» **TEXTE DE RÉFÉRENCE**:

Frantz Fanon : Black Skin, White Mask, 1996

Betacam numérique, PAL, couleur, son


L'une des grandes références d'Isaac Julien est Frantz Fanon[1]. Son œuvre a permis d'ouvrir les problématiques de l'identité noire au-delà des frontières géographiques. Ce paramètre est primordial dans le processus de l'artiste qui se nourrit fortement des notions inhérentes au voyage, au déplacement de territoires, pensées selon une approche critique et géopolitique.

Les travaux d'Homi Bhabha, de Stuart Hall et de Françoise Vergès, les plus importants analystes de Fanon, ont permis à l'artiste de compléter son terrain de recherche personnel en parcourant avec précision la notion d'identité visuelle. Ils apparaissent tous trois dans le film Fanon, Black Skin, White Mask qu'Isaac Julien réalisé en 1996. Archives historiques, entretiens et scènes jouées y alternent et soulignent l'importance du regard qui marque la différence. Longuement analysé par Fanon, c'est ce regard qui a permis à Bhabha de reprendre, au début de son essai " Interrogating Identity, Frantz Fanon and the postcolonial prerogative ", la phrase qui conclut Peau Noire, Masques blancs : " Le nègre n'est pas. Pas plus que le blanc[2]". Il souligne " la difficile division qui coupe la ligne de sa pensée et permet de garder vivant le sens dramatique du changement. Cet habituel parallèle des sujets coloniaux – Noir/Blanc, Soi/Autre – se trouve déstabilisé par une brève pause et les fondements traditionnels de l'identité raciale se retrouvent dispersés, quand bien même ils restent inscrits dans les mythes narcissiques de la négritude ou de la suprématie culturelle blanche.[3] " Chez Isaac Julien, ces éléments de réflexion sont intégrés selon une méthodologie filmique très précise, où la place du montage comme rupture entre les plans, travaille de la même façon que le point dans la phrase de Fanon vient interrompre l'espace syntaxique. Cette interruption visuelle, le propre même d'une (dis)continuité filmique, se renforce souvent par une projection sur double ou triple écran.

» **BLOC DE DONNÉES**:

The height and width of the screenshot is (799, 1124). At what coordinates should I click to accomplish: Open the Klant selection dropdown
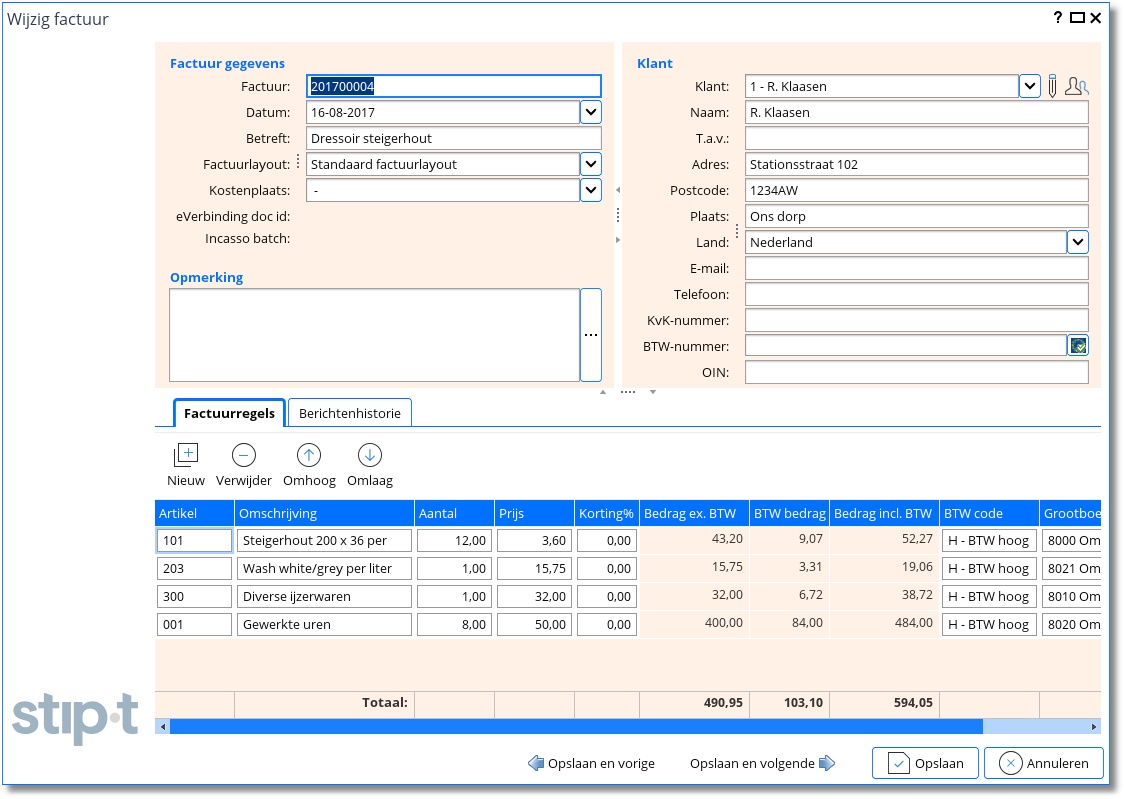click(1030, 86)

» **ÉNONCÉ ÉCRIT**: Selon le texte sur le film d'Isaac Julien consacré à Frantz Fanon, qui sont les plus importants analystes de Fanon ? Les lignes ne servent pas à ce travail.

» **EXERCICE CORRIGÉ**: Homi Bhabha, Stuart Hall et Françoise Vergès.